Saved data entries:
+++
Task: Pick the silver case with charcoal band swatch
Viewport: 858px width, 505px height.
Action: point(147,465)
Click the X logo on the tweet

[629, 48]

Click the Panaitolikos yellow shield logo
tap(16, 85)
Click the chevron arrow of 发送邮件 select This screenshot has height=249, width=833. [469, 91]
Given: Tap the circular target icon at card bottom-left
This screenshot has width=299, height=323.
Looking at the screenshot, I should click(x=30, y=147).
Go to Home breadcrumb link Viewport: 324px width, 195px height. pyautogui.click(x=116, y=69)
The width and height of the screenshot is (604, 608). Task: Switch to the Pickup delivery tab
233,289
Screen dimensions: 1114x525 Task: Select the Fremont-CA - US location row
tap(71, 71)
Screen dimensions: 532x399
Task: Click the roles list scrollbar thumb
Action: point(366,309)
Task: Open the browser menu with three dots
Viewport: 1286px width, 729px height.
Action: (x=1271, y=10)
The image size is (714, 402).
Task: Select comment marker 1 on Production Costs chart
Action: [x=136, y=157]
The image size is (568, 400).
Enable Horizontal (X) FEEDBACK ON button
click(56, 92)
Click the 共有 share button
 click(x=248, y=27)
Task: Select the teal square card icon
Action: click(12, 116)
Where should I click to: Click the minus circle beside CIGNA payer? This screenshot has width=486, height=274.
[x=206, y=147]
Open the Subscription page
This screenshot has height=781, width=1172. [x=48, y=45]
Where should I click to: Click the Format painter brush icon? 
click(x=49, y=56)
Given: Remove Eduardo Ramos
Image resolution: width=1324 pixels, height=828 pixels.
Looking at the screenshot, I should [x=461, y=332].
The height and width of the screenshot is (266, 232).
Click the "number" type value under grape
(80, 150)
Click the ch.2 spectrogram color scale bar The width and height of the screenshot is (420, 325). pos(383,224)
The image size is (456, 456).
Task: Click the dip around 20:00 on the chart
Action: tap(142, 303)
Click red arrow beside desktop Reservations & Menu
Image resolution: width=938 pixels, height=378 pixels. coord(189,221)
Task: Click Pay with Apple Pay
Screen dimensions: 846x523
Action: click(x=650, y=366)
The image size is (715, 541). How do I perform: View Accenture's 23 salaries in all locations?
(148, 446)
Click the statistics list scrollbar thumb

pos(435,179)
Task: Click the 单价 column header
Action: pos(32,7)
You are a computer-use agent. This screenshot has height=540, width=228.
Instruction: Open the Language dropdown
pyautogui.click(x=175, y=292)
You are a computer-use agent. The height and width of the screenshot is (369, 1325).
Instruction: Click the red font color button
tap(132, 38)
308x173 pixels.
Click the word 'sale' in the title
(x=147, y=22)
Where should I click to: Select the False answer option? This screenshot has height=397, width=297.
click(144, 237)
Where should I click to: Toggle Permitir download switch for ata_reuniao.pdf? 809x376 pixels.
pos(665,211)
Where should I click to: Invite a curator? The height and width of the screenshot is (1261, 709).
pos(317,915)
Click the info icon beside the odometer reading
+++
Which of the lines above carry the string "Given"? Copy every one.

Given: Tap the circular target icon at card bottom-left
Given: Remove Eduardo Ramos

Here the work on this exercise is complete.